La UE ha di recente pubblicato alcuni dati Eurostat 2018 che mostrano il tasso di mortalità infantile dell’ UE. I dati hanno dimostrato che il tasso di mortalità negli ultimi 20 anni circa è dimezzato passando da circa 6.6 morti su 1000 nascite nel 1998 a 3.4 morti su 1000 nascite nel 2018.
I dati mostrano che sebbene l’Italia non sia prima per tasso di mortalità infantile, essa non è neanche fra gli ultimi paesi della UE. L’Italia ha un tasso di mortalità di circa 3 morti su 1000 nascite.
Fra i paesi con il tasso di mortalità infantile più basso vi è invece l’Estonia (1.6) e la Slovenia (1.7). Se la tendenza degli ultimi 20 dovesse continuare, ci si aspetta che i numeri diminuiranno ulteriormente rendendo la mortalità infantile in UE un caso più che raro entro i prossimi 20 anni.
Il paese cha fa peggio in Europa è la Romania, il motivo principale segnalato dalle autorità governative rumene in merito all’alto tasso di mortalità è da ricercare nella mancanza di personale sanitario.
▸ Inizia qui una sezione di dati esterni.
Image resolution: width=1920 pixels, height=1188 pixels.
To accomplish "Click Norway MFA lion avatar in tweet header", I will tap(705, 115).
L’entrata della Romania nell’UE nel 2007 ha peggiorato la situazione portando 43.000 medici a lasciare il paese. La libertà di movimento a cui l’UE ha portato si è mostrato sicuramente avvantaggioso dal punto di vista economico ma evidentemente meno dal punto di vista sanitario.
Prendere l’esempio della Romania come caso studio è più che importante per l’Italia, uno dei paesi con il tasso di emigrati più alto fra i paesi europei. Sebbene l’Italia non sia ultima in classifica, è riconosciuto che le competenze tecniche del sistema sanitario italiano siano un’eccellenza a livello internazionale. Ma queste competenze hanno bisogno di persone per essere implementate. I dati in questo senso sono chiari e non dei più positivi: del totale dei medici in Europa che hanno lasciato il loro paese per lavorare all’estero il 52% è italiano.
Certo il caso dei migranti italiano all’estero non è nuovo ed è un fatto risaputo soprattutto fra i giovani. L’impatto che questa emigrazione ha sul nostro paese è meno chiaro e l’esempio della mortalità infantile è un caso esemplare che dovrebbe far riflettere le istituzioni sui fattori che potrebbero attrarre le menti italiane a mettere le loro conoscenze al servizio del proprio paese. Per arrivare ad una soluzione sostenibile le istituzioni non possono considerare misure coercitive ma basterebbe ad esempio aumentare i posti nei corsi di specializzazione e migliorare la remunerazione del personale sanitario.